Nevertheless, there are a couple of container levels that have 
significance in models like openEHR, 13606, CDA and so on: the 
Composition (can be seen as a Document) and the Entry (the clinical 
statement level). So it's not completely mad to do blobbing at these 
levels, or build in other assumptions around them.

>
> Do you have a picture or map, somewhere, of your metadata graph, or 
> must I examine individual achetypes to see all the links between them?
>
> >there is an emerging set of 'second order' object definitions, that 
> use the URI-based referencing approach in very sophisticate ways to 
> represent things like care plans, medication histories and so on.

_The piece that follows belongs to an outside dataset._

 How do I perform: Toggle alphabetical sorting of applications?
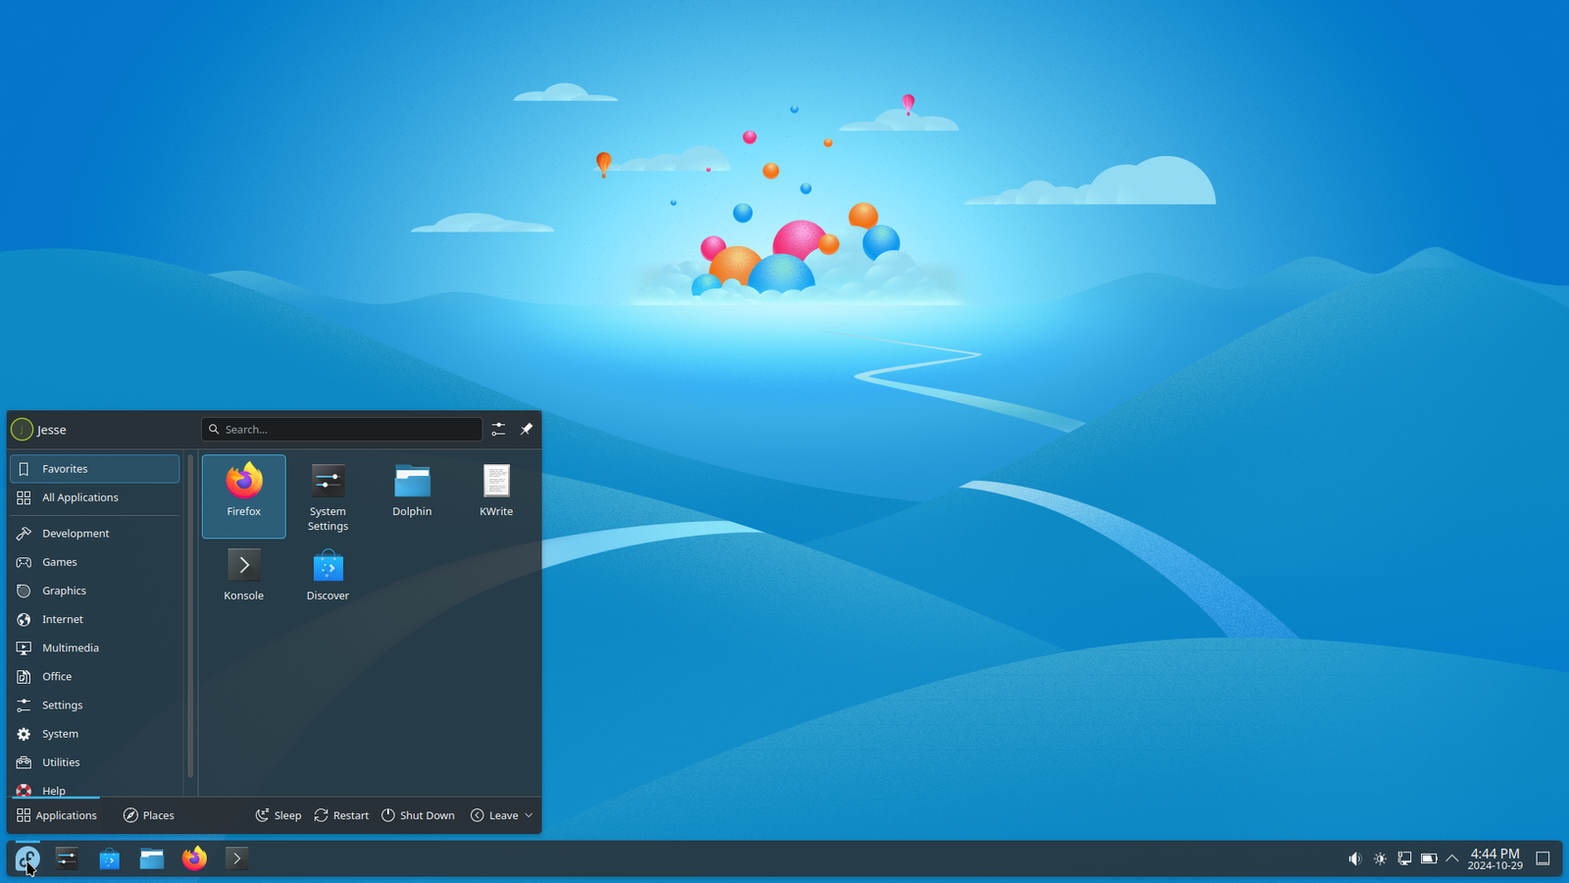(498, 429)
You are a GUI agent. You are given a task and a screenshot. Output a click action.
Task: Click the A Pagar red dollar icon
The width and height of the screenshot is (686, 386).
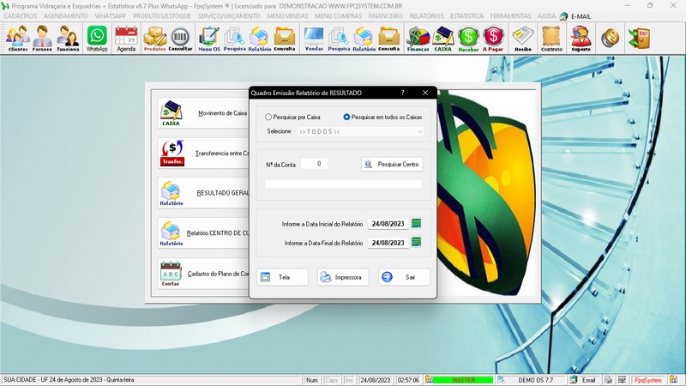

I 
> can't point to a spec right now, but they will start to appear.
>
> What is the motivation for that? To increase the granularity of 
> externally-referenceable objects? What current problem would this solve?

for example: provide a fast retrieval 'map' of all medications, 
including all actions, for some care plan, e.g. chemotherapy.

>
> >We need something to keep us off the streets...
>
> Not a worry for you, sir. I'll embarrass you by letting on here how 
> impressed I've been with the raw intellect everywhere evident in what 
> I take to be chiefly your creation and the literary talent you have 
> exercised in making it all clear. Great work!
>
>

ah - don't blame me for it. I added some engineering understanding and 
integration along the way, but this work started with a bunch of very 
smart clinical people who gathered the best set of requirements for the 
'EHR' concept, during the Good European Health Record project. One of 
them, Dr Dipak Kalra (now head of department of CHIME at UCL), wrote his 
PhD thesis <http://eprints.ucl.ac.uk/1584/> on EHR requirements, and one 
outcome of that was the ISO 18308 standard, on the same topic. Sam Heard 
and other physicians were key in developing these requirements and the 
understanding they have given to the domain have greatly affected the 
quality of the development. This plus numerous technical people, 
debates, conferences etc have led to the specifications 
<http://www.openehr.org/programs/specification/releases/currentbaseline> 
you see today. Have a look at the revision histories, particularly on 
the EHR IM and Data types - you'll see a lot of names.